They were teachers, students, chemists, writers, and housewives; a singer at the Paris Opera, a midwife, a dental surgeon. They distributed anti-Nazi leaflets, printed subversive newspapers, hid resisters, secreted Jews to safety, transported weapons, and conveyed clandestine messages. The youngest was a schoolgirl of fifteen who scrawled "V" for victory on the walls of her lycÉe; the eldest, a farmer's wife in her sixties who harbored escaped Allied airmen. Strangers to each other, hailing from villages and cities from across France, these brave women were united in hatred and defiance of their Nazi occupiers.

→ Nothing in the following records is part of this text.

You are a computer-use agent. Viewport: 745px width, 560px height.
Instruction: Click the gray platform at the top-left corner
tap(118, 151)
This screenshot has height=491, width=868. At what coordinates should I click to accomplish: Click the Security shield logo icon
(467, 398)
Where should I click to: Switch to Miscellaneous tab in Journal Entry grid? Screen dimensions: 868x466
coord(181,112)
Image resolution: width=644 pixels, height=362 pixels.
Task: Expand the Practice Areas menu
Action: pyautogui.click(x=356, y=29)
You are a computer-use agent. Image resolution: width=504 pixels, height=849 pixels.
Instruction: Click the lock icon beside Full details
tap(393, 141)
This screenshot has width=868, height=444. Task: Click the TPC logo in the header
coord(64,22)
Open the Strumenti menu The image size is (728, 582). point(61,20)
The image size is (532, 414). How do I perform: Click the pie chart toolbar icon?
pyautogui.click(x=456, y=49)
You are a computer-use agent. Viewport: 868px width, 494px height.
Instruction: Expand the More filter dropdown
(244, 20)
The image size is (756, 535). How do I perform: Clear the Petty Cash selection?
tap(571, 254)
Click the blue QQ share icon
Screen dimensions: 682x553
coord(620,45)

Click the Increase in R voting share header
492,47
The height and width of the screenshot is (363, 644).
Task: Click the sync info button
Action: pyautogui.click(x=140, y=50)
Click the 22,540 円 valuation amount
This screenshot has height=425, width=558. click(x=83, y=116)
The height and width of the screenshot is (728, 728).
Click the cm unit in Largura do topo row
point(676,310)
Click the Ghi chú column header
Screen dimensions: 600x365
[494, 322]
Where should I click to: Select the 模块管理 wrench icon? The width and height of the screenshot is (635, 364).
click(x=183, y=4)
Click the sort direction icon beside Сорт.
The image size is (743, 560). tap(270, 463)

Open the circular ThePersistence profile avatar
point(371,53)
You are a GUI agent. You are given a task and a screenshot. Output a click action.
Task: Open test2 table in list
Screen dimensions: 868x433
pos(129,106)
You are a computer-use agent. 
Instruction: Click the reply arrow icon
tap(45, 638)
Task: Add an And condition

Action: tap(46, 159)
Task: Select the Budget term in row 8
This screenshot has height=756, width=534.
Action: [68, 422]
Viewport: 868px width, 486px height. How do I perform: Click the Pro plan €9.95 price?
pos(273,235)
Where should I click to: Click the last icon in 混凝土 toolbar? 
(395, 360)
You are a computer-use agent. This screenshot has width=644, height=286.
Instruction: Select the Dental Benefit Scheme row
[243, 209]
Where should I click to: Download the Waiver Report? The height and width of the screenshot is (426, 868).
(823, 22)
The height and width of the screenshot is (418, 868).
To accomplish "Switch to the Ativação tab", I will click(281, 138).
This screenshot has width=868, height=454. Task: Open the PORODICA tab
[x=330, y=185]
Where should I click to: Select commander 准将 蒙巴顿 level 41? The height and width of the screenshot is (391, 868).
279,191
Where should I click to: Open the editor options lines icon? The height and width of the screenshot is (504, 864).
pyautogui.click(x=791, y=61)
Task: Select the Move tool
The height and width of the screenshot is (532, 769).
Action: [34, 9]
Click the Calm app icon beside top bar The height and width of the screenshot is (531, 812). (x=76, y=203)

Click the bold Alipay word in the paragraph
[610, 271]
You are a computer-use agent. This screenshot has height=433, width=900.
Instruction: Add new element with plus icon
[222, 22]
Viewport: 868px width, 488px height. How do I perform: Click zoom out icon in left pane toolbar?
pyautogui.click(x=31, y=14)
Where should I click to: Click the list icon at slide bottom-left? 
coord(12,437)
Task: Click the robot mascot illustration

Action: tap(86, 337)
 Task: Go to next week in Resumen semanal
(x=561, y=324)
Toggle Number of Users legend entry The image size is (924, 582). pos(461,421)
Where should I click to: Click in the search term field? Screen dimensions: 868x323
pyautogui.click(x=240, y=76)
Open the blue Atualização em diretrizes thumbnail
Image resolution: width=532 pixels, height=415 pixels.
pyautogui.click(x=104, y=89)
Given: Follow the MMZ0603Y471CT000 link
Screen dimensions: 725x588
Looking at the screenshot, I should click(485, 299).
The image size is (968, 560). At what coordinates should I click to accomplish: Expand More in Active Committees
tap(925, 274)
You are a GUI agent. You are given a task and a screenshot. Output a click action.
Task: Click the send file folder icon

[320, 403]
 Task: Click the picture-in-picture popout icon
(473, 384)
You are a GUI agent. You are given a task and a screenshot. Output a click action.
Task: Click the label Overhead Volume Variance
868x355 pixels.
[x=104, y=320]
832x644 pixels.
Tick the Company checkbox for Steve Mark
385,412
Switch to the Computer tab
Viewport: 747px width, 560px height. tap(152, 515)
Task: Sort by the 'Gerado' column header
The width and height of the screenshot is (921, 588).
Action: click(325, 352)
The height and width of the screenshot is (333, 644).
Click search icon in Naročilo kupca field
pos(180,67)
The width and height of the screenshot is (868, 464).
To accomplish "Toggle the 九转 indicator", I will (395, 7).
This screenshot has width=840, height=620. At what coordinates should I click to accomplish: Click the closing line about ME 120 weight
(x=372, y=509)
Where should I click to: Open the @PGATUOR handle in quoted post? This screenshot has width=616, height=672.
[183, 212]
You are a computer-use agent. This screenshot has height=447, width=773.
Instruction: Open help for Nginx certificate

Eventually, the Gestapo hunted down 230 of these women and imprisoned them in a fort outside Paris. Separated from home and loved ones, these disparate individuals turned to one another, their common experience conquering divisions of age, education, profession, and class, as they found solace and strength in their deep affection and camaraderie.

In January 1943, they were sent to their final destination: Auschwitz. Only forty-nine would return to France.

A Train in Winter draws on interviews with these women and their families; German, French, and Polish archives; and documents held by World War II resistance organizations to uncover a dark chapter of history that offers an inspiring portrait of ordinary people, of bravery and survival—and of the remarkable, enduring power of female friendship.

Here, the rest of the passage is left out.